Your objective
Please arrange the entries below as a two-column CSV with the header row entry_text,answer and one row per entry, putting each value in a single quoted field with line breaks turned into spaces. Leave the pictures out.

^^^^

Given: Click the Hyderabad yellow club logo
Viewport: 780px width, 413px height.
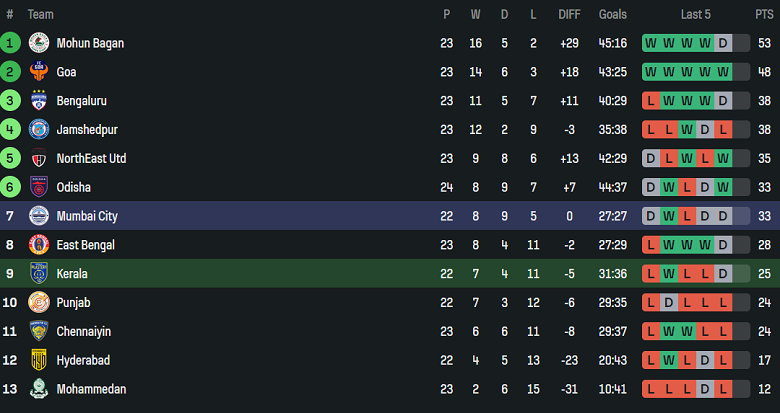Looking at the screenshot, I should [39, 360].
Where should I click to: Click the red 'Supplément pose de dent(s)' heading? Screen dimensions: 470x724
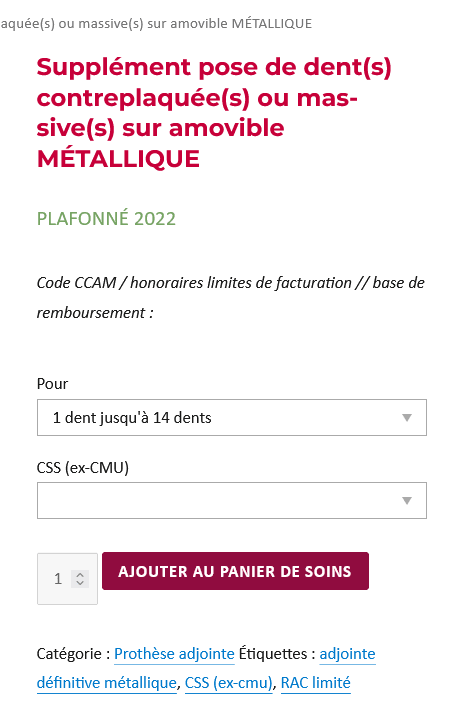tap(214, 113)
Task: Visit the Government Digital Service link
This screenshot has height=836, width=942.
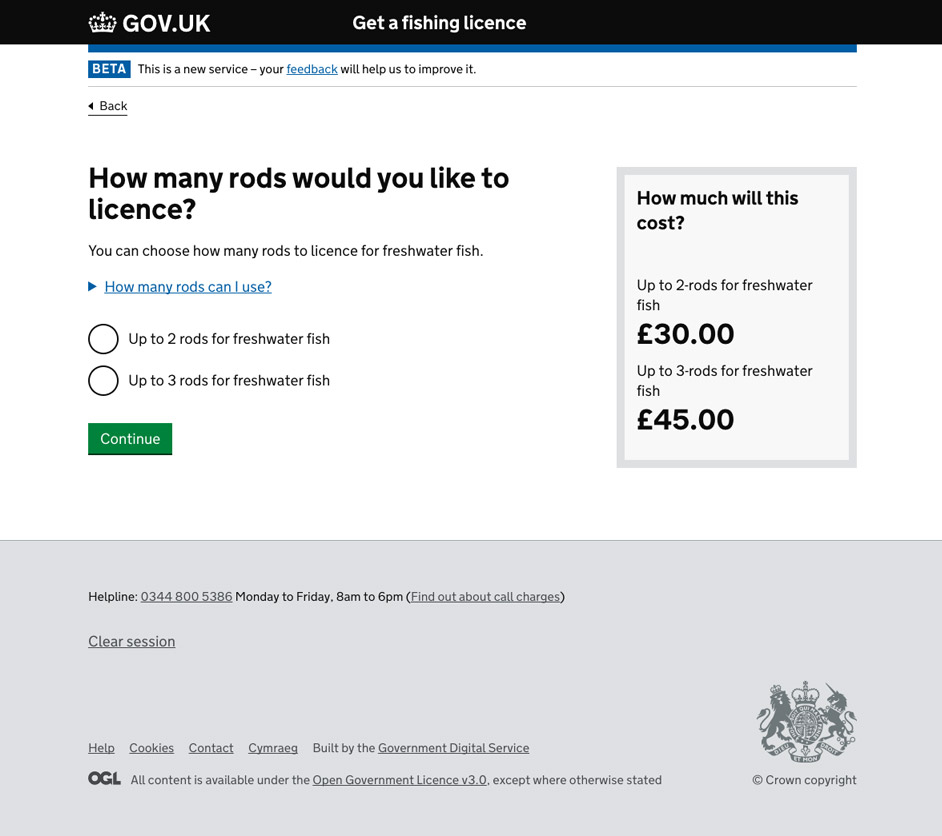Action: tap(453, 747)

^^^^

Solution for this problem
entry_text,answer
"Given: Click the Hyderabad yellow club logo Viewport: 780px width, 413px height.","Looking at the screenshot, I should [39, 360]."
"Where should I click to: Click the red 'Supplément pose de dent(s)' heading? Screen dimensions: 470x724","tap(214, 113)"
"Task: Visit the Government Digital Service link This screenshot has height=836, width=942.","Action: tap(453, 747)"